I stayed at Arthur’s Pass for a week, not wanting to move out but know­ing that I had to. When I finally got under way I walked every day for the next four weeks. I crossed over the tops in Arthur’s Pass National Park, then, in the shorter autumnal days, linked up tracks and huts into the Hurunui and out to the Boyle. I fol­lowed the Saint James Walkway around to Ada Pass, then crossed through metre-deep drifts of fresh snow into the Matakitaki and on to Lake Rotorua. I climbed over Mount Owen in a rain storm, then followed the Wangapeka and Karamea until the rain finally decided to leave me.

In the late afternoon sun I waded through the snowgrass to Boulder Lake and made camp. I opened the but book and for the next half hour filled in the names of all the valleys and passes I had been through. Under a star-packed sky I thanked the radio operators for their help and passed on messages to others.
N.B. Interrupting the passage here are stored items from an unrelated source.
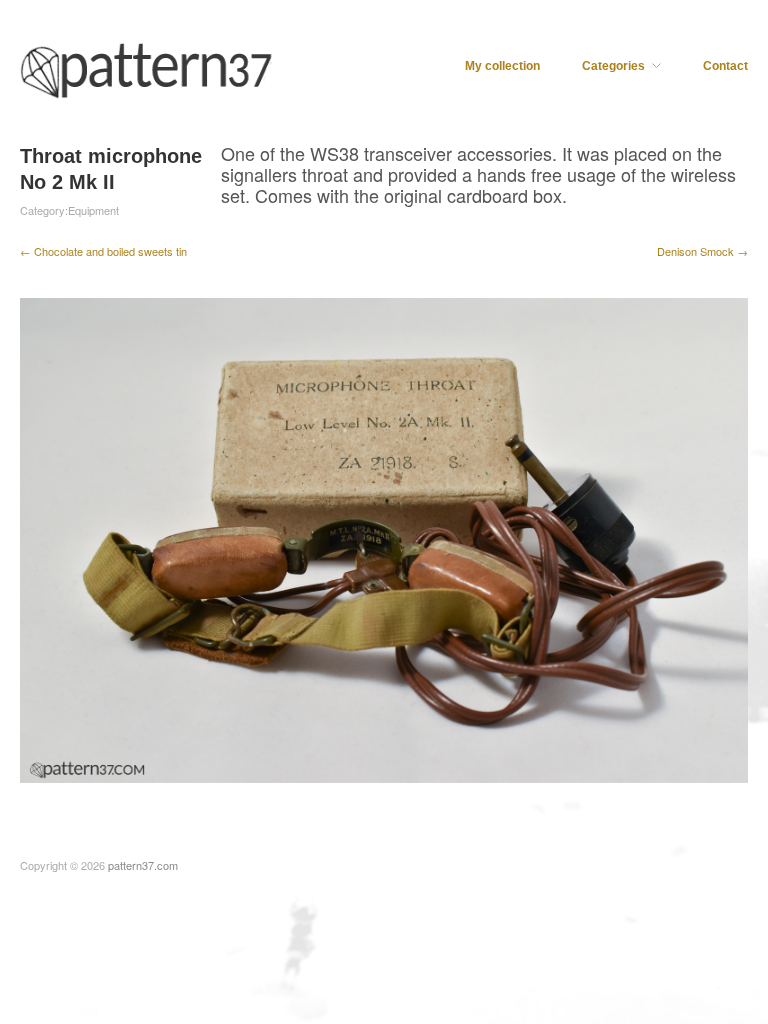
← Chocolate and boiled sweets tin (103, 251)
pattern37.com (143, 865)
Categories (613, 66)
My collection (502, 66)
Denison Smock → (702, 251)
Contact (725, 66)
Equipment (93, 210)
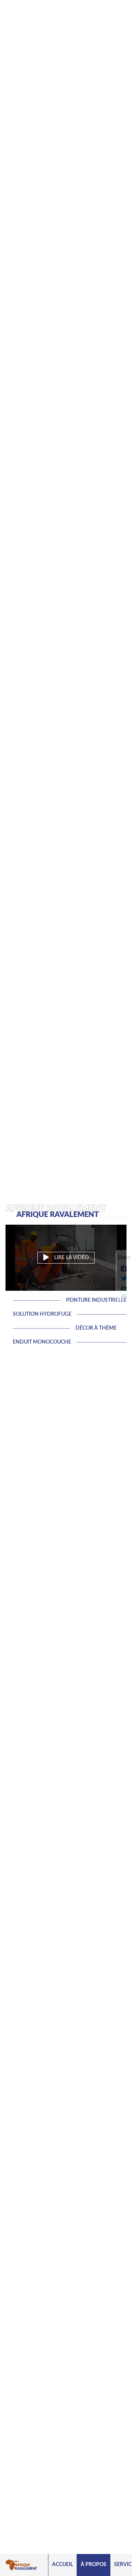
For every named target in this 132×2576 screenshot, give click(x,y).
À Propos (93, 2564)
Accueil (62, 2564)
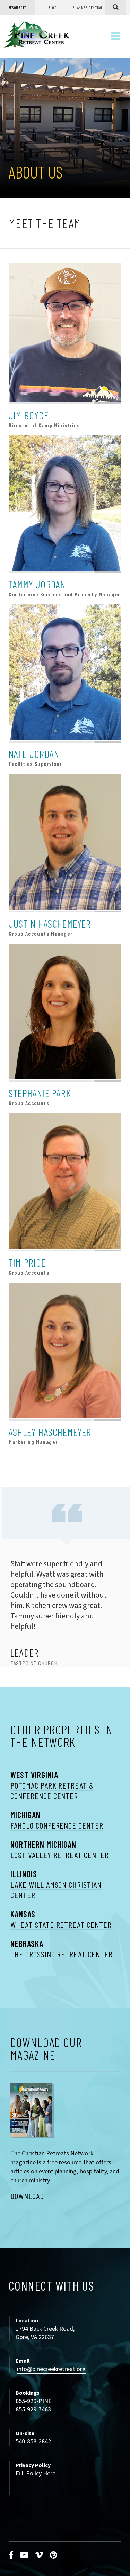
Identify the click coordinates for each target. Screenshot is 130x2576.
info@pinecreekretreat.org (51, 2369)
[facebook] (11, 2555)
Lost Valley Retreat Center (59, 1855)
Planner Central (87, 7)
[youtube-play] (24, 2555)
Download (27, 2196)
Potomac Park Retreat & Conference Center (52, 1790)
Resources (17, 7)
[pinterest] (54, 2555)
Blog (52, 7)
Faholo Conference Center (56, 1825)
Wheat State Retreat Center (61, 1924)
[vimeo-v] (39, 2555)
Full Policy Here (35, 2473)
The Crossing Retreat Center (61, 1954)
Finally `IB37′ was over-and-out and I bedded down for the last time in the bush.

My thoughts turned to the trip. At times I had wished the South Island was circular so I wouldn’t have to finish and I wouldn’t have to stop. Each day, once I was on the move, I would realise this was the best thing I had ever done. Every step had been able to take my breath away, whether it was patches of delicate moss and fern or the song of bell birds or the view from the crest of a pass, with mountain after mountain rolling back into the distance.

Next morning as I crossed the paddocks of Puponga Farm at Fare­well Spit I broke into a trot. With a huge grin on my face I stood on the sand dunes and looked out to sea.

This is it! This is it! This is it! I had visualised this moment so often on my trip, and in more and more detail as I had got closer. And now it was happening.

I scampered down the sand dunes, tore off my boots and ran into the sea. whooping and jumping.